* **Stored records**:
================================

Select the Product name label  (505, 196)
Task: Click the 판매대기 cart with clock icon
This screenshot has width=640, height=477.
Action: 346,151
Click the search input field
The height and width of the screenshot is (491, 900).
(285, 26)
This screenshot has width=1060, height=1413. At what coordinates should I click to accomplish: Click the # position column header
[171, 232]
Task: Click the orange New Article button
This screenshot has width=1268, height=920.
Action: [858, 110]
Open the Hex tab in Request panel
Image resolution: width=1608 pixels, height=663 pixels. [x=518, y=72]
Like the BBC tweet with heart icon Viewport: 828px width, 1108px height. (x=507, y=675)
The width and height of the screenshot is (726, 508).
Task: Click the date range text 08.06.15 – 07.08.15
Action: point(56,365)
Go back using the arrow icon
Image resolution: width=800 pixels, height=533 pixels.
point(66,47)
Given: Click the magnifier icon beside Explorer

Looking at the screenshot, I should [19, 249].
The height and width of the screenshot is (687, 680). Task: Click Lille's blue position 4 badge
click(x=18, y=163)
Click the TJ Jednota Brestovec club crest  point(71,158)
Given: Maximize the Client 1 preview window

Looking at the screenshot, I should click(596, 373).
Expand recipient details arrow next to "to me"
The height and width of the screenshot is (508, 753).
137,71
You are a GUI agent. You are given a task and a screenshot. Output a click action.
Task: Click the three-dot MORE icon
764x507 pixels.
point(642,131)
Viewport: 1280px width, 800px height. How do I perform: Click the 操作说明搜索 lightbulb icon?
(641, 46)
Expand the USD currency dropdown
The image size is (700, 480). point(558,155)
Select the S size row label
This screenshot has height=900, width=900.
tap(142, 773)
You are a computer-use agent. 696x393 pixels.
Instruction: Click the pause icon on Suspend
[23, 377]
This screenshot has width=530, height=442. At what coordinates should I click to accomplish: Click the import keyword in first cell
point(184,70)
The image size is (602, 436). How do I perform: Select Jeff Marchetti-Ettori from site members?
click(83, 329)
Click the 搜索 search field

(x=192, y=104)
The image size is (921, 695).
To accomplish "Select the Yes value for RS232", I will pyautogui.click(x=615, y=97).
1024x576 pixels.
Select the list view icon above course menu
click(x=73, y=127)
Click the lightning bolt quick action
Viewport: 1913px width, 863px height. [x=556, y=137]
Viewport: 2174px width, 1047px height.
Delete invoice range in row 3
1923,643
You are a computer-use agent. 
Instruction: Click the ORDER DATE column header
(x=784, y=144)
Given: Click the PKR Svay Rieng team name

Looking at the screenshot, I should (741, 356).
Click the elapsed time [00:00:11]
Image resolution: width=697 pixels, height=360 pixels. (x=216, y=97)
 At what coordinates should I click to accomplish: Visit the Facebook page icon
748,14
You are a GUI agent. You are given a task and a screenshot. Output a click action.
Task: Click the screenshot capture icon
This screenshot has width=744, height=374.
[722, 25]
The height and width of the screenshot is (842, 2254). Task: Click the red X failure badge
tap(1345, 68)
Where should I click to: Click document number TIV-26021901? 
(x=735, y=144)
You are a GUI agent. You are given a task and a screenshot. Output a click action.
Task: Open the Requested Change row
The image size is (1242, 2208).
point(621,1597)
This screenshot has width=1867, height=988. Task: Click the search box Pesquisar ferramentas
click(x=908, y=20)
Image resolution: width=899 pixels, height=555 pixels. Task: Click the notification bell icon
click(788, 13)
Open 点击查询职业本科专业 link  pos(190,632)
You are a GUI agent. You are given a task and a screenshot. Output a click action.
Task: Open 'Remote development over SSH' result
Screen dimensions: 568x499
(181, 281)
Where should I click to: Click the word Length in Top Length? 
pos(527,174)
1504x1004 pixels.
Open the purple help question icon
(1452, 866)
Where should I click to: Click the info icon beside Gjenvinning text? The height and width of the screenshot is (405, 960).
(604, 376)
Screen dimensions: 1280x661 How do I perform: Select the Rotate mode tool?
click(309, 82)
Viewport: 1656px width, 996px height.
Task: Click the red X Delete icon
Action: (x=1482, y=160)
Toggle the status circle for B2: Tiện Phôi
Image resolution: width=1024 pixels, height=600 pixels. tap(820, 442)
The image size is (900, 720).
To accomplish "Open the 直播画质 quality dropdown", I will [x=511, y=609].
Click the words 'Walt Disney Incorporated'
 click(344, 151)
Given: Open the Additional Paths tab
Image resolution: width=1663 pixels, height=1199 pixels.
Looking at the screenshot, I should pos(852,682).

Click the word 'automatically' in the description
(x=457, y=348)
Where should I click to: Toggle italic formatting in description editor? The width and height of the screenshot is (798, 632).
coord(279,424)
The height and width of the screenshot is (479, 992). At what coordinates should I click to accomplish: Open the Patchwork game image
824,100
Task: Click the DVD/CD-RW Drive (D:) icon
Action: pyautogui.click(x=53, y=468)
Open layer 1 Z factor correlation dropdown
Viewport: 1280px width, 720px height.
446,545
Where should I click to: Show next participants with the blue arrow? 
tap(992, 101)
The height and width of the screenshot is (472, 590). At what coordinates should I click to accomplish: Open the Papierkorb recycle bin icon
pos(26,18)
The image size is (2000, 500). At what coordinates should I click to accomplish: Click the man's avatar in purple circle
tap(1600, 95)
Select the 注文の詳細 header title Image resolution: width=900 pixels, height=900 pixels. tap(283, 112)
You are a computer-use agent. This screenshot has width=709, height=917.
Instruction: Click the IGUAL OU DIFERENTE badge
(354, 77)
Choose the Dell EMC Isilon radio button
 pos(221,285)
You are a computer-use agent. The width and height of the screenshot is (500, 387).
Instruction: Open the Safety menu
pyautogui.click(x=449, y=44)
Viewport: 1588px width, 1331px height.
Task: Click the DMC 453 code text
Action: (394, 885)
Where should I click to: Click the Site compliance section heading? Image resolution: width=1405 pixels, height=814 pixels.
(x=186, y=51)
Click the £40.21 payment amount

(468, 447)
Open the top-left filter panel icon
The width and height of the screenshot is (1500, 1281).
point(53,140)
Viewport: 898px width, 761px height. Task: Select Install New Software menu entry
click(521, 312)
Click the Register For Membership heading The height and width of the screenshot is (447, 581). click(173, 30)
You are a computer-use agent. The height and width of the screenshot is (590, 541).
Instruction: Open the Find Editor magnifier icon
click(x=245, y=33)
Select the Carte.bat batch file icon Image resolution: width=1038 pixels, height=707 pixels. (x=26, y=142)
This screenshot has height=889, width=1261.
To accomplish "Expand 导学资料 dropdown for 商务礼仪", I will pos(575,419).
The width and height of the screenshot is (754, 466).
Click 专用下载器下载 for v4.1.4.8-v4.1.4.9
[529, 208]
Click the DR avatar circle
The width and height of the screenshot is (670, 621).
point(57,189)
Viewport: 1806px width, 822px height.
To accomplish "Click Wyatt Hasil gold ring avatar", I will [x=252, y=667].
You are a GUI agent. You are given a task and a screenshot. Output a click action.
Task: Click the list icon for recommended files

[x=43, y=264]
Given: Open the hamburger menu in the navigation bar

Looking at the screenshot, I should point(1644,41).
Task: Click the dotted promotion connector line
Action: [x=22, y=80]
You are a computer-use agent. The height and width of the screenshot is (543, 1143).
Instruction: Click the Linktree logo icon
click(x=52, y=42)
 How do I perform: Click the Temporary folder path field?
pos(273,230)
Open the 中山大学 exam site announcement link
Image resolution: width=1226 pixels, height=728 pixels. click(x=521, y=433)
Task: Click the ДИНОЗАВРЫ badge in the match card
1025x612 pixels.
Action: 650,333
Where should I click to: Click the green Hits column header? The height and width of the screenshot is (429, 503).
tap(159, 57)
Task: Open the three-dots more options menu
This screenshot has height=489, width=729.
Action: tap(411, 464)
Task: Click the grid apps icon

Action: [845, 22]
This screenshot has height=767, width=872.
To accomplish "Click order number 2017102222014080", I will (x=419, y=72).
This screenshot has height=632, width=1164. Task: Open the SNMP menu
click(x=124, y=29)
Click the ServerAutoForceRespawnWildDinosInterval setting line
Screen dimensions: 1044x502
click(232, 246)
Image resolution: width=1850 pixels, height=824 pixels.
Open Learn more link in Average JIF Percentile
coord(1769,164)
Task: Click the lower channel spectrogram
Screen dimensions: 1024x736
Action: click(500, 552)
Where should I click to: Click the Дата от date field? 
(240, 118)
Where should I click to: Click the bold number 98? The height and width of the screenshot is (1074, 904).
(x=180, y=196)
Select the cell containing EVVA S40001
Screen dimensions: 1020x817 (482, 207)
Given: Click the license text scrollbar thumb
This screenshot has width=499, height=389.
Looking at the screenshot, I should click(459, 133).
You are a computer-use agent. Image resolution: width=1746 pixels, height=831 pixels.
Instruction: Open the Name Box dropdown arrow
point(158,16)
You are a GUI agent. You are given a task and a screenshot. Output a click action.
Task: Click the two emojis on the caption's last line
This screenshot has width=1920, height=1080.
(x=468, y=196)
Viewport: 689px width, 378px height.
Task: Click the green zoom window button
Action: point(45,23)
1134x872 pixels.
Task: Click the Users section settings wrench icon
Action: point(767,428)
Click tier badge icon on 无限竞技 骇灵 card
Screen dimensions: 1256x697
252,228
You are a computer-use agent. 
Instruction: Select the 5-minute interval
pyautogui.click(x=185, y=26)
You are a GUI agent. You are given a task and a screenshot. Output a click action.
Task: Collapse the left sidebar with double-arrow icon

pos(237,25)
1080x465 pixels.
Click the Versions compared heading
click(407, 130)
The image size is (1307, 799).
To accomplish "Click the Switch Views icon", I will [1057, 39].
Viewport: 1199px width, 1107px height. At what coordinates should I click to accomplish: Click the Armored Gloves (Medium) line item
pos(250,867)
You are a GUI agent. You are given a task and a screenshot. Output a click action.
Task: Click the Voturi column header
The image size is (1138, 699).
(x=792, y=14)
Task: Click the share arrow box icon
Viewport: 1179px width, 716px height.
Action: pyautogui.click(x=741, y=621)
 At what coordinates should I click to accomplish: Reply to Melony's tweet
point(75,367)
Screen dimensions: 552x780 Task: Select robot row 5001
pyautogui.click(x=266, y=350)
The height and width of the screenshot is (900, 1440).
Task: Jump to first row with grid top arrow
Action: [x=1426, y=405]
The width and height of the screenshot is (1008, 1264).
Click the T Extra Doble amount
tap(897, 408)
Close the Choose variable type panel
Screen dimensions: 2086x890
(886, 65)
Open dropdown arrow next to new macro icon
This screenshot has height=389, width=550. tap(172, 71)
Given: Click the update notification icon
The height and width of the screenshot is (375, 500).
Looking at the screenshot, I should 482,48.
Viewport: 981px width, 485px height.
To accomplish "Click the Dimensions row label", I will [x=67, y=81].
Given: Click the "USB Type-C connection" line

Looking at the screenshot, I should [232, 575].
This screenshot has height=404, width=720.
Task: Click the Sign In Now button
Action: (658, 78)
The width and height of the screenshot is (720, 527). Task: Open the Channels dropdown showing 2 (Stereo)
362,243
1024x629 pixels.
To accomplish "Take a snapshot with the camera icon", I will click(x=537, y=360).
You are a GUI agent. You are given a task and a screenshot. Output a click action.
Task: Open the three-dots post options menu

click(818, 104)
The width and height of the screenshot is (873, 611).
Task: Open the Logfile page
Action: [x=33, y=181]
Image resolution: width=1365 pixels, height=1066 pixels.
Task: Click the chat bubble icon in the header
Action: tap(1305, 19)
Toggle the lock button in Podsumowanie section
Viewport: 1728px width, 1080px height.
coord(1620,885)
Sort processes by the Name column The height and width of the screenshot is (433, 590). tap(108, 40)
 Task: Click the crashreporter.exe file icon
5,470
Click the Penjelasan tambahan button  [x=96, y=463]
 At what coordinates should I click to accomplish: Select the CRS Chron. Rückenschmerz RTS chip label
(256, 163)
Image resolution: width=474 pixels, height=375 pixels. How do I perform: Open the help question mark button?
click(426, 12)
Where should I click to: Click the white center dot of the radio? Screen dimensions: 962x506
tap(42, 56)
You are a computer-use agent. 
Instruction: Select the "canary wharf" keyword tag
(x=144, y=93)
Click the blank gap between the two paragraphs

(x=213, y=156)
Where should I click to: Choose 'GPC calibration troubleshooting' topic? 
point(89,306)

================================

* **EXERCISE OBJECTIVE**: Using the data above, show each line where "computer" occurs.

* **EXERCISE OUTPUT**:
You are a computer-use agent. 696x393 pixels.
You are a computer-use agent. 
You are a computer-use agent. This screenshot has width=709, height=917.
You are a computer-use agent. The width and height of the screenshot is (500, 387).
You are a computer-use agent. The height and width of the screenshot is (590, 541).
You are a computer-use agent. The height and width of the screenshot is (543, 1143).
You are a computer-use agent. Image resolution: width=1746 pixels, height=831 pixels.
You are a computer-use agent. 
You are a computer-use agent. 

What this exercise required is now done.